LONDON (AFP) - The Red Cross said on Friday it will collect and distribute food aid in Britain this winter for the first time since World War II as the financial crisis and austerity hit the poor.

Volunteers from the British Red Cross will launch a campaign in supermarkets asking shoppers to donate dry goods such as pasta and tinned foods, according to plans first reported in the Independent newspaper.

The food will then be distributed by two British charities, FareShare and the Trussell Trust, to hard-up families in Britain, said the British Red Cross, part of the Geneva-based International Red Cross and Red Crescent Movement.

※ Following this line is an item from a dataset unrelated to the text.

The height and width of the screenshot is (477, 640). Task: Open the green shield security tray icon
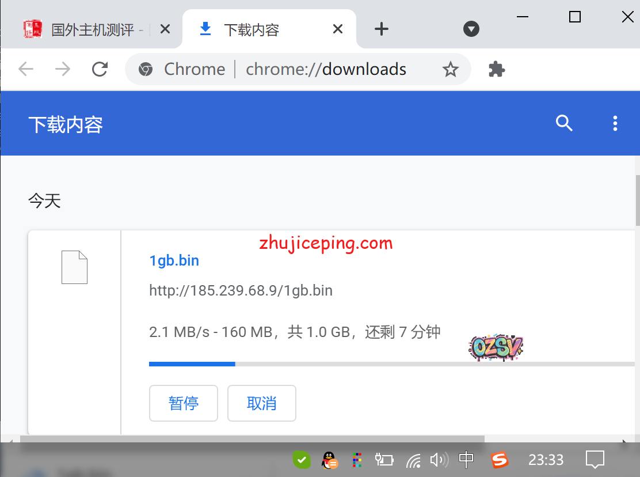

Ms Juliet Mountford, head of UK service development, said the Red Cross agreed to help on the basis of "strong evidence of an increased need for support on food poverty issues".

"For British Red Cross it's a toe in the water. It's the first step in considering whether we ought to be doing more on today's food poverty challenge," Ms Mountford added.

The charity said it had provided food to refugees and in flooding in northern England in 2009 but had not taken part in any nationwide food distribution since the war ended in 1945.

A Red Cross spokeswoman told AFP: "I think when most people in Britain think of the Red Cross they think of World War II and the crisis then, and food isn't something that we have worked on since that period."

The charity said five million people live in poverty in Britain.

Red Cross volunteers will go to 2,000 Tesco supermarkets in Britain on the last weekend in November to ask shoppers to donate dry goods and then give them to FareShare, which normally deals with fresh food, for distribution, the Independent reported.

The British Red Cross dates back to the 1870s, forming out of the International Red Cross and Red Crescent Movement that began in Switzerland less than a decade earlier.